Usai menggelar rapat lanjutan Satgas TPPU, Sugeng mengatakan telah mengantongi sejumlah rekomendasi tindak lanjut. Salah satunya akan menggandeng pihak lainnya dalam menelusuri transaksi ini.

Tujuannya, mencari kemungkinan adanya potensi tindak pidana lainnya dalam konteks transaksi mencurigakan Rp 189 triliun. 

"Akan dilakukan rapat lanjutan dengan mengundang aparat penegak hukum lainnya untuk memsstikan apakah memang disamping ada dugaan terkait pelanggaran Undang-Undang Kepabeanan yang saat ini masih terus berporoses, juga dilihat potensi apakah ada tindak pidana lainnya," tutur dia

Skandal Emas di Kemenkeu

Diberitakan sebelumnya, Menteri Keuangan Sri Mulyani Indrawati membeberkan skandal emas yang berada di bawah Direktorat Jenderal Bea dan Cukai senilai Rp 189 triliun. Itu jadi bagian dari transaksi janggal sebesar Rp 349,8 triliun yang masih melibatkan Kementerian Keuangan (Kemenkeu).

Berdasarkan hasil temuan, Sri Mulyani mengungkapkan, ada satu surat yang menonjol dari PPATK dengan nomor SR-205. Berisi transaksi keuangan mencurigakan di Ditjen Bea Cukai senilai Rp 189 triliun.

"Untuk surat SR-205 menyangkut Rp 189 triliun dari hasil koordinasi PPATK dan Kemenkeu di bawah Komite TPPU, kami akan terus lakukan koordinasi lanjutan untuk pendalaman," ujar Sri Mulyani dalam rapat kerja bersama Komisi III DPR RI, Selasa (11/4/2023).

Menurut hasil analisis, ia mengatakan, tertanggal 21 Januari 2021, Bea Cukai Soekarno-Hatta melakukan penindakan atas ekspor emas melalui kargo di Bandara Soekarno-Hatta.

Temuan itu sudah ditindaklanjuti lewat proses hukum.
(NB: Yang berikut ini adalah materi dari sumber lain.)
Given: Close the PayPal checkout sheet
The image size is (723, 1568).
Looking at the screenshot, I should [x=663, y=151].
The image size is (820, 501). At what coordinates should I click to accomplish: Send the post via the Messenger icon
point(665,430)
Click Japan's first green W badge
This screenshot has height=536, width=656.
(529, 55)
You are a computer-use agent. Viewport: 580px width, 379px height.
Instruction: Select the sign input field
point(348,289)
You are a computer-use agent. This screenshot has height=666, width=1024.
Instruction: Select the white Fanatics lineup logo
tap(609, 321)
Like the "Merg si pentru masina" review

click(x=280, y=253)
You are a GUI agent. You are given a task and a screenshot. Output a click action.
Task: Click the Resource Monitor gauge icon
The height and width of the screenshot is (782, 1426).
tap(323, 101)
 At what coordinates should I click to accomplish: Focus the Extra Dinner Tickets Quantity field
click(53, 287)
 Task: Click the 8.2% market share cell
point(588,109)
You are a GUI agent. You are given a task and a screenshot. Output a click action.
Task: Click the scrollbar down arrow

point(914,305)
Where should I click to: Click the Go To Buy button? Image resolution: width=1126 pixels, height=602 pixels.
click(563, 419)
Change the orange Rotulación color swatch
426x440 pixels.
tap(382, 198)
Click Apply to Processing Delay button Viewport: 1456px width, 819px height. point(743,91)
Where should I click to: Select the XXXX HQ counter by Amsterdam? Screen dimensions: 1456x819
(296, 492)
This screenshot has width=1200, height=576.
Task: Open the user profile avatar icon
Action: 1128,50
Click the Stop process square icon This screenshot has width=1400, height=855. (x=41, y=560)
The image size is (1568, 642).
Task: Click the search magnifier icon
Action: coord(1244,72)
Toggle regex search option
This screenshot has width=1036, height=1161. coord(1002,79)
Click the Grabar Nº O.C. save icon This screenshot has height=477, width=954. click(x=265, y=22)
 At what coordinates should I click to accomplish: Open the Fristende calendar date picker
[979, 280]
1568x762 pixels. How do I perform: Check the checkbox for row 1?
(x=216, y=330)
Putusan akhirnya, pelaku perseorangan lepas dari segala jerat hukum. Namun, pelaku korporasi berinisial PT X dinyatakan terbukti bersalah, dan dikenai pidana denda Rp 500 juta.

"PK (peninjauan kembali) di Mahkamah Agung kami masih menang, 2 orang lepas. Tapi untuk perusahaannya dia tidak melakukan PK, yang bersangkutan yaitu perusahaannya dinyatakan bersalah dijatuhi pidana Rp 500 juta," terang Sri Mulyani.

Pasca proses hukum tersebut, Bea Cukai bersama dengan PPATK melakukan pendalaman (case-building), atas perusahaan-perusahaan terkait yang melakukan pengetatan dan pengawasan impor emas melalui jalur merah.

"Semuanya sekarang mayoritas masuk jalur merah. Artinya, kalau jalur merah secara fisik dibuka dan dilihat untuk memastikan barangnya sama dengan dokumen impor barang," pungkas Sri Mulyani.